* **What is required**: Reproduce, line for line, the part of the records that opens with the line containing "The image size is (977, 549)." and runs through the end of the records.

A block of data
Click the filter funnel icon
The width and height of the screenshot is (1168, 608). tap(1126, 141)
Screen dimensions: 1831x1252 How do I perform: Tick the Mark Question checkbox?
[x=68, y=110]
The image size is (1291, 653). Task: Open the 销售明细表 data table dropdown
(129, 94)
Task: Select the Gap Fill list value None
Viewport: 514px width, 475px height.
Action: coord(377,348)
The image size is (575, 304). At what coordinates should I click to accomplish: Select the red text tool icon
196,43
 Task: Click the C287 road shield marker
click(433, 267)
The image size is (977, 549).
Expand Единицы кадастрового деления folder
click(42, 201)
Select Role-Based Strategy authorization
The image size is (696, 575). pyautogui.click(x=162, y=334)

* **Correct answer**:
The image size is (977, 549).
Expand Единицы кадастрового деления folder
click(42, 201)
Select Role-Based Strategy authorization
The image size is (696, 575). pyautogui.click(x=162, y=334)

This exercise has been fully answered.